RECORDED DATA:
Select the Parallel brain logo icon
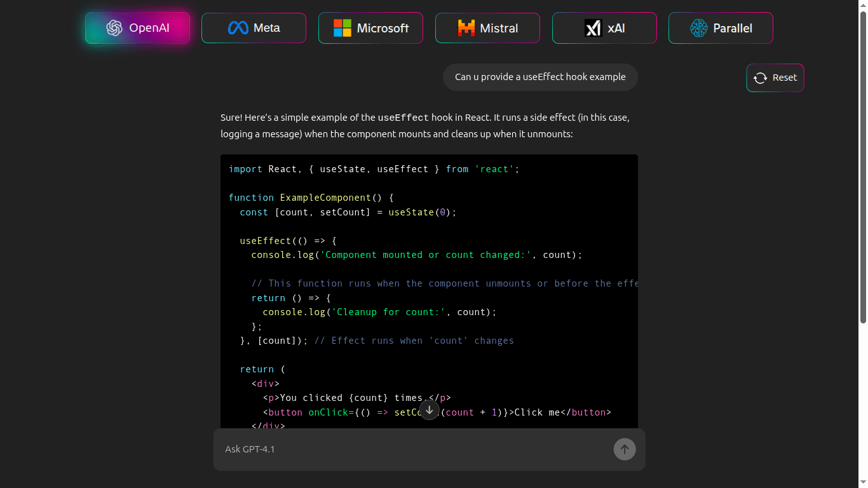868x488 pixels. (x=699, y=27)
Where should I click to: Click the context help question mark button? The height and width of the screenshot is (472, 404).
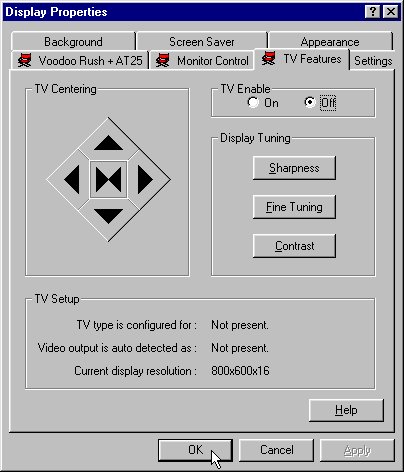tap(373, 12)
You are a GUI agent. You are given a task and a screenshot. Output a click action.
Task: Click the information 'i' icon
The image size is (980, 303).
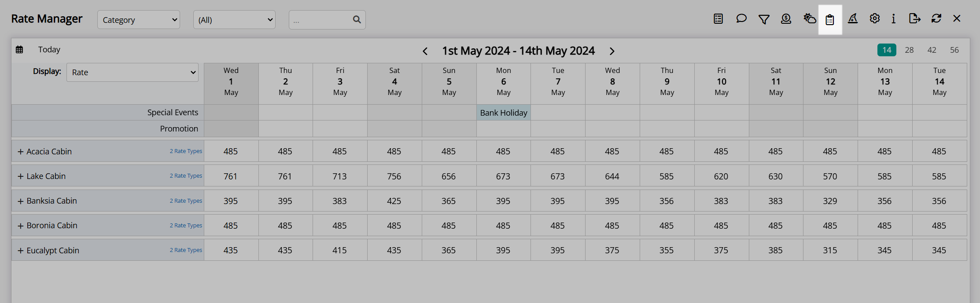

WHAT IS NEEDED:
A verbatim reproduction of each entry is expected, with every picture omitted.

EXPECTED ANSWER:
Select the Parallel brain logo icon
868x488 pixels. (x=699, y=27)
Where should I click to: Click the context help question mark button? The height and width of the screenshot is (472, 404).
tap(373, 12)
You are a GUI agent. You are given a task and a screenshot. Output a click action.
Task: Click the information 'i' icon
The image size is (980, 303).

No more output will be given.